Beneath this task are records; print exactly the stretch of them from the line with "The width and height of the screenshot is (1165, 476)." through the line with "Task: Click the inputFile text document icon", both ends included.

◆ Records from a dataset:
>>
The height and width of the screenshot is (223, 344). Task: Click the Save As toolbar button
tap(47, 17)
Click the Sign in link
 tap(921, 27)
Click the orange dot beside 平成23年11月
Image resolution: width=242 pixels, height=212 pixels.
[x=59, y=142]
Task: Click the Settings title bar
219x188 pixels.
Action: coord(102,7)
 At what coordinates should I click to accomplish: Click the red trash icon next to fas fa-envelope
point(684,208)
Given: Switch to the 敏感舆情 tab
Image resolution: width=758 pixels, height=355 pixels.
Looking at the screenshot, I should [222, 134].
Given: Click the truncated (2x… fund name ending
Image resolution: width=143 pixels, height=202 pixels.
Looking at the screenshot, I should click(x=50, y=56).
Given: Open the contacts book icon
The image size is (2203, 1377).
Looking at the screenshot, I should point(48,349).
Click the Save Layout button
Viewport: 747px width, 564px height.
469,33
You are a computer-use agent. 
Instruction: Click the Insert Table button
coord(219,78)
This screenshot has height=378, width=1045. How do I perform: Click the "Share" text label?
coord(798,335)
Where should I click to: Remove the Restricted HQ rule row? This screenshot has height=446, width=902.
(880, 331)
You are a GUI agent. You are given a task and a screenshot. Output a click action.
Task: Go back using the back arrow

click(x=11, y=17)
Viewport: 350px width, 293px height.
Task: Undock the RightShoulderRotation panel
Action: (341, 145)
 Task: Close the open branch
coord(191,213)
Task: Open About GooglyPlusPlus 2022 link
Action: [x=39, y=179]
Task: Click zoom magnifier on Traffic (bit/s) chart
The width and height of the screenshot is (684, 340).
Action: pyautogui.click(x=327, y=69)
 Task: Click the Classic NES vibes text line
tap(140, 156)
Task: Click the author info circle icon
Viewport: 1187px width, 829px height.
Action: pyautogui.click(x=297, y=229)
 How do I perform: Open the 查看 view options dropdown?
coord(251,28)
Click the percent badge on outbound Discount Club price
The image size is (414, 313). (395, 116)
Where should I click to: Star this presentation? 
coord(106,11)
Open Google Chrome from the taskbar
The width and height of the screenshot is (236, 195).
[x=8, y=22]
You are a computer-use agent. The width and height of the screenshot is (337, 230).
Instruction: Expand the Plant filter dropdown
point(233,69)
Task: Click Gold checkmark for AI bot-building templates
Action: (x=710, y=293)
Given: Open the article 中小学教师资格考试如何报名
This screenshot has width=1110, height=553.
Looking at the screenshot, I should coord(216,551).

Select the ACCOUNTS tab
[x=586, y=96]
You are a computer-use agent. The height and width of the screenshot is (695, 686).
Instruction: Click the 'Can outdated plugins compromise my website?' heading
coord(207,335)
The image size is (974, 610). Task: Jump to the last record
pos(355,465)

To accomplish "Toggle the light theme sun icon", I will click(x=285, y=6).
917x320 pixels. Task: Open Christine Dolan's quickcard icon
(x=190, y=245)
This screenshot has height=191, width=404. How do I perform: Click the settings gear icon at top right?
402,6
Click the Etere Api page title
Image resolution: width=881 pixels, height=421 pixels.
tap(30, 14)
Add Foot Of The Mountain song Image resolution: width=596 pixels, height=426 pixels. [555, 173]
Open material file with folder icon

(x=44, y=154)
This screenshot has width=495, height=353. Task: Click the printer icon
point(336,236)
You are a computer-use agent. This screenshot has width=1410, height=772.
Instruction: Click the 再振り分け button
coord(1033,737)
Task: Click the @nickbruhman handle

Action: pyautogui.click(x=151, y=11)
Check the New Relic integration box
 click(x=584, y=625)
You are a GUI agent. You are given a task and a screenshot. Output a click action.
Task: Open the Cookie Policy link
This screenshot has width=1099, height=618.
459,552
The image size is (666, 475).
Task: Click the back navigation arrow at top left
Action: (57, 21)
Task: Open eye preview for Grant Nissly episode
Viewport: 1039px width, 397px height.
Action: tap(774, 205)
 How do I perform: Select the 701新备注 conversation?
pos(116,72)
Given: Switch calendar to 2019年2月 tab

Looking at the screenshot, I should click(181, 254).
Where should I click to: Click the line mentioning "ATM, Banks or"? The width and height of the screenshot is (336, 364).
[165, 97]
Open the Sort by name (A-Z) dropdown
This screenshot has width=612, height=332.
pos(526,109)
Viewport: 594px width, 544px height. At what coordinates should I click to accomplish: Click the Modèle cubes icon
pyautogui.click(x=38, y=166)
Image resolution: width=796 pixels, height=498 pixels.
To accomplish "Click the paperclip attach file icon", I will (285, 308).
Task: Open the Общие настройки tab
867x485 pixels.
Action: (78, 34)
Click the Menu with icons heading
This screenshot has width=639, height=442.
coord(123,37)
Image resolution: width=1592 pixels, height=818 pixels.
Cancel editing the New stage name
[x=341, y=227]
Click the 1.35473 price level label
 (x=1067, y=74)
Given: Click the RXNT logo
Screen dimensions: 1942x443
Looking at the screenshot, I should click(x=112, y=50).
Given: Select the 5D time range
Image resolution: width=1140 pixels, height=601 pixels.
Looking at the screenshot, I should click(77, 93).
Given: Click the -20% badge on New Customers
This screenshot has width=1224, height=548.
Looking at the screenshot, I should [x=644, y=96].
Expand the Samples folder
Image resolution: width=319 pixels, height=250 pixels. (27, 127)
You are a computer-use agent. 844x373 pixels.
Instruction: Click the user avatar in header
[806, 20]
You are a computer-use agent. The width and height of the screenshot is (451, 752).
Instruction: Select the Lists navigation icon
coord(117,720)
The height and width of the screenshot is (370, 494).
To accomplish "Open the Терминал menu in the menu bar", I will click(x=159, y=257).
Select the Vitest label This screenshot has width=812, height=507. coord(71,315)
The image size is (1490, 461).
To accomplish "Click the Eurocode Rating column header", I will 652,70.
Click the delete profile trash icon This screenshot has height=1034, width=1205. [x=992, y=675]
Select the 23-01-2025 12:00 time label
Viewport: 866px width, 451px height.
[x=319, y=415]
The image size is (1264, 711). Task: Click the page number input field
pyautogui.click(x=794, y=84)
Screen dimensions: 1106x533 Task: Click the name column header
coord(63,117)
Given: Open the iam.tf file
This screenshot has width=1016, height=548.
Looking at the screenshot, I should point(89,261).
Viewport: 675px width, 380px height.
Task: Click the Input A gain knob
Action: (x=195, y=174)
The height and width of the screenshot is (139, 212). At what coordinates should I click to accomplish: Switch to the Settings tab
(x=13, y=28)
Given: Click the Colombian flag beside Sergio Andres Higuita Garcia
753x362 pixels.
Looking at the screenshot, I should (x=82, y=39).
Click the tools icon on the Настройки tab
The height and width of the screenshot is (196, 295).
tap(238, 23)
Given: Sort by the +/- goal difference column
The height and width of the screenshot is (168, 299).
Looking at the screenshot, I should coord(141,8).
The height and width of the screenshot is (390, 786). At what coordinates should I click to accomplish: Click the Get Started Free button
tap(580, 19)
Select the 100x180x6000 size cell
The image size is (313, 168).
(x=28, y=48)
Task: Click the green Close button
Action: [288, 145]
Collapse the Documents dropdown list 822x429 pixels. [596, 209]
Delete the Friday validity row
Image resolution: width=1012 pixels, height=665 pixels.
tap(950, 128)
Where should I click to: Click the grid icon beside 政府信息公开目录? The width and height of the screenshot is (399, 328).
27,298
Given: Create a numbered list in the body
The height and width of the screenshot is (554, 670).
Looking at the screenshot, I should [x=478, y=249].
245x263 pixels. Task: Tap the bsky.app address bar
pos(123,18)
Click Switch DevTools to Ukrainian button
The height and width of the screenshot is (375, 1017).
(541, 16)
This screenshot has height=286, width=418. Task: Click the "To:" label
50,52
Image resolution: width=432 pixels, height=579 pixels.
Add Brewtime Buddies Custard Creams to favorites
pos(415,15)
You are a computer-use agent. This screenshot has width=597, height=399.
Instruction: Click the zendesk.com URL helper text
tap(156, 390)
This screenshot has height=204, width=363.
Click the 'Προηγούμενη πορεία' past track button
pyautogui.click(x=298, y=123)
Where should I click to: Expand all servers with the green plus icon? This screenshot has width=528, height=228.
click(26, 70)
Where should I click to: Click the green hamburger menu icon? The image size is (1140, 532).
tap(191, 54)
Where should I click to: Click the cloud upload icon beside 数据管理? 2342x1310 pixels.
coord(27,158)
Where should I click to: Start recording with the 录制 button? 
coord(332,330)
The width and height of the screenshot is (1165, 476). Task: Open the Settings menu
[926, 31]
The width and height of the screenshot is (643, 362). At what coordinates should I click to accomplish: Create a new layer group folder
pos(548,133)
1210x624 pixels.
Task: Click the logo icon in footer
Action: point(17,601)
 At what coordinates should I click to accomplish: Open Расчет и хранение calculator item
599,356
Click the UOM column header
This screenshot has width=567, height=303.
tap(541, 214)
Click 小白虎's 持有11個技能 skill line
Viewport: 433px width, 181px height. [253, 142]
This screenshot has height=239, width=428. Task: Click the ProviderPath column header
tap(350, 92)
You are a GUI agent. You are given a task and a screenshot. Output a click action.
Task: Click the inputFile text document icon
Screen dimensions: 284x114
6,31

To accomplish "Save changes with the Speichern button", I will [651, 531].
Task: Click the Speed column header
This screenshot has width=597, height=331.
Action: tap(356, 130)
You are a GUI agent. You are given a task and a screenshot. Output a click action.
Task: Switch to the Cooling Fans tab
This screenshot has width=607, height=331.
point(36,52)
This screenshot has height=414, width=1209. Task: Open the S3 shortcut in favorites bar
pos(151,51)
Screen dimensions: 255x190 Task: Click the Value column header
<<
◆ Expected answer:
The width and height of the screenshot is (1165, 476). Task: Open the Settings menu
[926, 31]
The width and height of the screenshot is (643, 362). At what coordinates should I click to accomplish: Create a new layer group folder
pos(548,133)
1210x624 pixels.
Task: Click the logo icon in footer
Action: point(17,601)
 At what coordinates should I click to accomplish: Open Расчет и хранение calculator item
599,356
Click the UOM column header
This screenshot has width=567, height=303.
tap(541, 214)
Click 小白虎's 持有11個技能 skill line
Viewport: 433px width, 181px height. [253, 142]
This screenshot has height=239, width=428. Task: Click the ProviderPath column header
tap(350, 92)
You are a GUI agent. You are given a task and a screenshot. Output a click action.
Task: Click the inputFile text document icon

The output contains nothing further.